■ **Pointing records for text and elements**
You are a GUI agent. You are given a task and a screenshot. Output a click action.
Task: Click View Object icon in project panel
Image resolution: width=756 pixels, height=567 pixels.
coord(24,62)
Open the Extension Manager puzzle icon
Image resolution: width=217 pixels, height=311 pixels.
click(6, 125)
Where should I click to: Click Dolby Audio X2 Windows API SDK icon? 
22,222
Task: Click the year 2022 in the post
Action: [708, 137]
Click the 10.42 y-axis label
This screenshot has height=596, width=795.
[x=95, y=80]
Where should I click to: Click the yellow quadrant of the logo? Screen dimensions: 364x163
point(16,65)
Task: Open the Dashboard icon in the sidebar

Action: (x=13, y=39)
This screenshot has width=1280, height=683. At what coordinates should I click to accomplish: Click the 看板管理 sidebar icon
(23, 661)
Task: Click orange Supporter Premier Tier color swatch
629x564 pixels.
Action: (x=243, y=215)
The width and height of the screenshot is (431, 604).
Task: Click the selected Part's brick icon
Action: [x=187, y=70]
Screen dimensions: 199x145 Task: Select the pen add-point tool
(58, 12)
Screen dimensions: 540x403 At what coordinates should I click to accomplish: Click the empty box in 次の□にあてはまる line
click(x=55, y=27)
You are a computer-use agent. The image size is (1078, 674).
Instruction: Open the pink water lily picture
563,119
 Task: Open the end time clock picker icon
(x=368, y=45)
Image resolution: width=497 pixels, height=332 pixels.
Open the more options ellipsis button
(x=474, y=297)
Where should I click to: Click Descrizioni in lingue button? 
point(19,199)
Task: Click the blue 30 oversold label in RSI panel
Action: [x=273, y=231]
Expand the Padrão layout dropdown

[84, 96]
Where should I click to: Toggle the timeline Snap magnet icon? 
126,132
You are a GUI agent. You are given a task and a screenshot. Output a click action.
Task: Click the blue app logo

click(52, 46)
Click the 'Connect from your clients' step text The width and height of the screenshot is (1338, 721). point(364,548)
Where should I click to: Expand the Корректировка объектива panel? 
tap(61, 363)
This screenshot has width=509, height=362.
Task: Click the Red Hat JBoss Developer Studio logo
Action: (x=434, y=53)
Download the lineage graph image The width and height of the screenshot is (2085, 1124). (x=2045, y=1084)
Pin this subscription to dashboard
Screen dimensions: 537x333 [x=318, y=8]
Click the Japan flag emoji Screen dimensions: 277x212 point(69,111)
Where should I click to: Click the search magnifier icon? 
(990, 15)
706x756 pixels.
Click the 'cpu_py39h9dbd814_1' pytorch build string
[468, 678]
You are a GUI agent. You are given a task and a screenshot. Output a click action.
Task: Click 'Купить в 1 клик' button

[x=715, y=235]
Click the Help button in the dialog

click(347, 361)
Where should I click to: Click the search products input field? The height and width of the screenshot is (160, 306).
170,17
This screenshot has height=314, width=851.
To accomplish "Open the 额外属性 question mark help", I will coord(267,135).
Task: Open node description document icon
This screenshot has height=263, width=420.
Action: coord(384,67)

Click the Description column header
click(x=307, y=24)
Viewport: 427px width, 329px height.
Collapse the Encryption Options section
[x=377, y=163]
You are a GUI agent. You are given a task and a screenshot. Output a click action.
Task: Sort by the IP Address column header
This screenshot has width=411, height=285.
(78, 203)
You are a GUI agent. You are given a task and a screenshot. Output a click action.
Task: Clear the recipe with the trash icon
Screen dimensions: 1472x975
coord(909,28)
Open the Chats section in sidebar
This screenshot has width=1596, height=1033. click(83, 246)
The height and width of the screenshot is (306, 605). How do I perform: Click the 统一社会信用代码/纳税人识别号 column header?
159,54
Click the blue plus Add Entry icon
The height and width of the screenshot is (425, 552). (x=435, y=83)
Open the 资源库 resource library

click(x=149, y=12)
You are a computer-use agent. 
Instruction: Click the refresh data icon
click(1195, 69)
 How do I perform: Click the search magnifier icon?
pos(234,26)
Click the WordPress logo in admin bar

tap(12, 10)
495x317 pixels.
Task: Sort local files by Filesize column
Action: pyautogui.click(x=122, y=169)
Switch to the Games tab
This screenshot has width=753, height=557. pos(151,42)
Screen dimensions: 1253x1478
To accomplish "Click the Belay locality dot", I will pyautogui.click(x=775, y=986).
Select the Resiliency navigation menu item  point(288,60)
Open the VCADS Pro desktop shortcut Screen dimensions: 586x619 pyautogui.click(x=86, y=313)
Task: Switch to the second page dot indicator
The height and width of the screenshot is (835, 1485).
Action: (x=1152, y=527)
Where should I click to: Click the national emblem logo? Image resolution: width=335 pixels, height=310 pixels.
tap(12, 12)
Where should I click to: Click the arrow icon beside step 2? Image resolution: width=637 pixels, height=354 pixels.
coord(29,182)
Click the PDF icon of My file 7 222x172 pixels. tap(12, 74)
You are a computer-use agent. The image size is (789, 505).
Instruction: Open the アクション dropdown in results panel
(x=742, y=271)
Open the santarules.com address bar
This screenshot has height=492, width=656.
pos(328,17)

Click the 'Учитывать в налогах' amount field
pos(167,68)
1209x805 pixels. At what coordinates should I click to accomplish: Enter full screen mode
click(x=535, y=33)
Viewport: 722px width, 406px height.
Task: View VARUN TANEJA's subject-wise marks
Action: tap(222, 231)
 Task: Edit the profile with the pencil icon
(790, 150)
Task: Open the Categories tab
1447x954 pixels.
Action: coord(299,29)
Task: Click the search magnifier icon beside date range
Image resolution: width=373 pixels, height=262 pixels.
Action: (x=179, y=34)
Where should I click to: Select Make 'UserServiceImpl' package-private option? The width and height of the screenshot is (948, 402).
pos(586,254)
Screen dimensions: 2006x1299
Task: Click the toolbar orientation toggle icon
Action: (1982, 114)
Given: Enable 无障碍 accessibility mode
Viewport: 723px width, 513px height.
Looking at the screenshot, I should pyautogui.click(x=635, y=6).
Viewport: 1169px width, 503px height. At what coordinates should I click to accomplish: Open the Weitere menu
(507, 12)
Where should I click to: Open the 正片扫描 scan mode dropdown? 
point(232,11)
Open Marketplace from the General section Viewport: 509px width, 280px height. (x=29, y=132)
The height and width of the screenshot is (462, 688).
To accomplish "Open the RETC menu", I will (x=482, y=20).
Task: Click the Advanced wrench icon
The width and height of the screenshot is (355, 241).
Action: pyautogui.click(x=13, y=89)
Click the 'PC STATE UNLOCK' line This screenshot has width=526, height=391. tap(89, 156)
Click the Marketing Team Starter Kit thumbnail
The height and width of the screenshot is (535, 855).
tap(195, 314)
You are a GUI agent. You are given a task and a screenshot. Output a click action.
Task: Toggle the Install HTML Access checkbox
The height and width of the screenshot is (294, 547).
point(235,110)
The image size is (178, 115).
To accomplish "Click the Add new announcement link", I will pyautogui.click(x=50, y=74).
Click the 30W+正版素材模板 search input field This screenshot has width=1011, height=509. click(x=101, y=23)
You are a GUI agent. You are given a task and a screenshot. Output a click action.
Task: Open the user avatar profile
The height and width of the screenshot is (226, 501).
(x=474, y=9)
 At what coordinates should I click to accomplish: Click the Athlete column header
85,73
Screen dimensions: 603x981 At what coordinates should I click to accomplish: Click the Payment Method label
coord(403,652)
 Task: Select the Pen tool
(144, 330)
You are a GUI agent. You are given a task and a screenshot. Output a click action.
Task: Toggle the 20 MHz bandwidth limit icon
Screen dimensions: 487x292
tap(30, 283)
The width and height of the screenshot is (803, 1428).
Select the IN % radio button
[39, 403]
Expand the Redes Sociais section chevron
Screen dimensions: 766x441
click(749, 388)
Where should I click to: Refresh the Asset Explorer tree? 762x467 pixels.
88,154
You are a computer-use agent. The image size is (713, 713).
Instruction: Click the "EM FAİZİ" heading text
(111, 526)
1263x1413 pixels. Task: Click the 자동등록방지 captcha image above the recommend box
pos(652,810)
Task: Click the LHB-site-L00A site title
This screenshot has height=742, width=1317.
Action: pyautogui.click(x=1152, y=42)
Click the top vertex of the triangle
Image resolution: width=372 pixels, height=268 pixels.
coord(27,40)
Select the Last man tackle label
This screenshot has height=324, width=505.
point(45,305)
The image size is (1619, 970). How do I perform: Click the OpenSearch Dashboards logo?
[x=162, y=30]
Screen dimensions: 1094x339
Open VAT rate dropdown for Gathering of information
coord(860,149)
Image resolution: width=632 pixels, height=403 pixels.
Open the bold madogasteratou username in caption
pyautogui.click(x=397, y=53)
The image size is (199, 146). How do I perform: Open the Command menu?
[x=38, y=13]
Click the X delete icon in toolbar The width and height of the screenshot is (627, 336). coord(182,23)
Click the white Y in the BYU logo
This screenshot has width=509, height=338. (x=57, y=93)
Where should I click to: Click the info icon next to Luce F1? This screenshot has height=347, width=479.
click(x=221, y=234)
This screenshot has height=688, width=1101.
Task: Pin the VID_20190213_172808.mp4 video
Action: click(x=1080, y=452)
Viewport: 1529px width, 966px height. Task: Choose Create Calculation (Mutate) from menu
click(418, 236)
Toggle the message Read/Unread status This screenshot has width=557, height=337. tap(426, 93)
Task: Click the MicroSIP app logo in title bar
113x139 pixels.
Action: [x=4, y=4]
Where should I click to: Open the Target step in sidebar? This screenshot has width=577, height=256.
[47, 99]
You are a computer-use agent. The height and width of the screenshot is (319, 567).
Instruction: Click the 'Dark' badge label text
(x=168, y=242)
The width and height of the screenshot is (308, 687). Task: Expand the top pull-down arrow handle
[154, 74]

■ **Prompt**
Copy the rows verbatim, starting from the line with "Task: Open the Dashboard icon in the sidebar" up to and including the line with "Action: [x=187, y=70]".

■ **Answer to this task**
Task: Open the Dashboard icon in the sidebar

Action: (x=13, y=39)
This screenshot has width=1280, height=683. At what coordinates should I click to accomplish: Click the 看板管理 sidebar icon
(23, 661)
Task: Click orange Supporter Premier Tier color swatch
629x564 pixels.
Action: (x=243, y=215)
The width and height of the screenshot is (431, 604).
Task: Click the selected Part's brick icon
Action: [x=187, y=70]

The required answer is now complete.